SURF COUNTY USA : REPORTER’S NOTEBOOK : It Wasn’t Heavy, It Was Just My First Surfboard
Little Joel Buonassissi, age 10, stood at the water’s edge at Bolsa Chica State Beach. He was garbed in a neoprene-and-nylon wet suit with bright, neon colors, the style that has become de rigueur for today’s young surf generation.
“Hey, wanna see my new surfboard? It’s cool. It like weighs 2 pounds,” he chirped.
He then proudly pushed his board toward me. It was new, there was no doubt about that. The body of the board had neither a ding nor a scratch. As I turned the board, the sun’s rays glinted off the three short bottom fins. It stood just 5 feet, 2 inches. And the whole thing couldn’t have weighed more than 5 1/2 pounds. Six pounds, tops.
Joel is a grommet, one of those kids on the beach who live to surf, who idolize the pros--including many of the world’s top surfers who arrive on Huntington Beach’s shore this week for the Op Pro Surfing Championship, the largest surfing event on the U.S. mainland.
With his new surfboard and hot-looking wet suit, Joel was truly a state-of-the-art Southern California youngster. So I asked him if this was his first new surfboard. He giggled.
“Naw,” he said, “It’s my eighth.”
With the average cost of junior-size surfboards at $200 to $300, Joel’s garage must be heavily guarded. His parents in Seal Beach must have found a tunnel to Ft. Knox.
Quite a contrast to my first surfboard. I was an 18-year-old ex-swimmer from Wilson High School in East Los Angeles, and my board was large, a 9-foot, 6-inch fiberglass Velzy model. It was used. Half was owned by a friend of mine who had a car, so it stayed in his garage.
It cost $90 and was one of the few prized possessions I had. It was so wide and heavy that carrying it was a two-person job. You could do it yourself, but you had to hoist it over your shoulders and balance it on your head. It weighed a ton.
My friend had this little MG sports car, and we would stick the behemoth behind the front seats and head south to the beach. Of course, getting out of City Terrace in East Los Angeles with a surfboard on top of your car in the late 1960s was always interesting. But if I was stopped by the local hoods, I would say I stole the board from some blond-haired surfers. They seemed to like that and never gave me any problems.
In those days, my friend and I used to head for Orange County and Tin Can Beach, the area now known as Bolsa Chica State Beach. Then, you could park free on both sides of Pacific Coast Highway. When you got bored with surfing, you could watch a speedboat pull water-skiers on the highway’s inland side, where an ecological preserve is now located.

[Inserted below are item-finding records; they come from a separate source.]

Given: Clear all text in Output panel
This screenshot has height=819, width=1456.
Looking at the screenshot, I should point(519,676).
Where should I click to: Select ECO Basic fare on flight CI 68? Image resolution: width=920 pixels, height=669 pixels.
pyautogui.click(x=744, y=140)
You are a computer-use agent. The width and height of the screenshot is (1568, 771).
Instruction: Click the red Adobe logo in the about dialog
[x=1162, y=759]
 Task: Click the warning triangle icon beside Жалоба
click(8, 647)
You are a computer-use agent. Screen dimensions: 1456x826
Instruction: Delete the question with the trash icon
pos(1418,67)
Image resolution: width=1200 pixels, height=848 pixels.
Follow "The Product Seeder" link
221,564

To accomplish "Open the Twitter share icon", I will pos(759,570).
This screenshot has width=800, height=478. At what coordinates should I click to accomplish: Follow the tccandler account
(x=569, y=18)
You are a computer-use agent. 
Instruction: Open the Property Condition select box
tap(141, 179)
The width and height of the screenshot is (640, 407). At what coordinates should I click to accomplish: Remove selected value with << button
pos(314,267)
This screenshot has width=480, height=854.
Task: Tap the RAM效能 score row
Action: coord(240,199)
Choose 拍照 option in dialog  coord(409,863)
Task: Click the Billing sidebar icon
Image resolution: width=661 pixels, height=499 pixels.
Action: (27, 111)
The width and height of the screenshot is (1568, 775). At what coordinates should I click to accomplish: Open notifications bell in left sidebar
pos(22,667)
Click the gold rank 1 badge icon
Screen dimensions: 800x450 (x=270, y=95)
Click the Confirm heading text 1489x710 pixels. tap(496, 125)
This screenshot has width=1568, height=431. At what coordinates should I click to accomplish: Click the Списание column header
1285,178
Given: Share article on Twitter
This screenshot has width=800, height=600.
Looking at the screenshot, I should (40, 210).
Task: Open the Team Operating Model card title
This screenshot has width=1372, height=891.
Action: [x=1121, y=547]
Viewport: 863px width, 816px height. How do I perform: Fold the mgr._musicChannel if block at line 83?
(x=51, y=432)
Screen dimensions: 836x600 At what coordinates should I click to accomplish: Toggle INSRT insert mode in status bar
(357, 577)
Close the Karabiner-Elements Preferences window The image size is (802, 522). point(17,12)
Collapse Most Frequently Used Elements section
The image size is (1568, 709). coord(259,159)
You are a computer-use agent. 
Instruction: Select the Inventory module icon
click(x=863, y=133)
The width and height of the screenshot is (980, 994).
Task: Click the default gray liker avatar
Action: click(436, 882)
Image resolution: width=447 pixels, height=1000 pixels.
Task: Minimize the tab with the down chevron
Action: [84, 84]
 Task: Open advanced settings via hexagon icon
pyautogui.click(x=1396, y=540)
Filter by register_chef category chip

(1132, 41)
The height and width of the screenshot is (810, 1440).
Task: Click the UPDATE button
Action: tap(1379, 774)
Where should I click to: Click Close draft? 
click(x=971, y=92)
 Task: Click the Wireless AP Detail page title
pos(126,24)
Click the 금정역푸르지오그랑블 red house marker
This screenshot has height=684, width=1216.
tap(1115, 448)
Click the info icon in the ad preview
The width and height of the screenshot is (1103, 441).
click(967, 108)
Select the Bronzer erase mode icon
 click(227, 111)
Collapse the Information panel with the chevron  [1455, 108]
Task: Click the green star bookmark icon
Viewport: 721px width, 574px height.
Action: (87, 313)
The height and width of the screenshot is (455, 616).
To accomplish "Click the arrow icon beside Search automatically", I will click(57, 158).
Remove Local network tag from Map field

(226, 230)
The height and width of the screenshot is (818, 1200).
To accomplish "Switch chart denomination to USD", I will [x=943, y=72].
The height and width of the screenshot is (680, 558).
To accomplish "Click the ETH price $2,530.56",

Surfing was simpler then. All you needed was a board, some wax and, if you were lucky, a wet suit. The wet suits, which were made of rubber, were unlined and chafed your armpits raw.
The big debate at the time wasn’t whether you were going to smash your board “off the lip” of a wave, or pull a floater, but whether you paddled “prone” or on your knees.
When we had time, we drove down to Main Street by the Huntington Beach Pier and checked out the surf shops, such as The Greek or Chuck Dent’s store.
If you surfed Huntington, sooner or later you had to have a Greek or one of Chuck Dent’s boards.
Most of the boards then had single skegs, which serve as a rudder. They were huge, lethal-looking things that stuck out from the bottom of the board about 10 to 12 inches.
Today, skegs are called fins. And Joel’s peers wouldn’t be caught dead with a single- fin board. It’s got to have three.
Oh, there are purists who still prefer single-fin boards. But to youngsters such as Joel, they are as ancient as black-and-white TVs--or 1960s vintage surfers.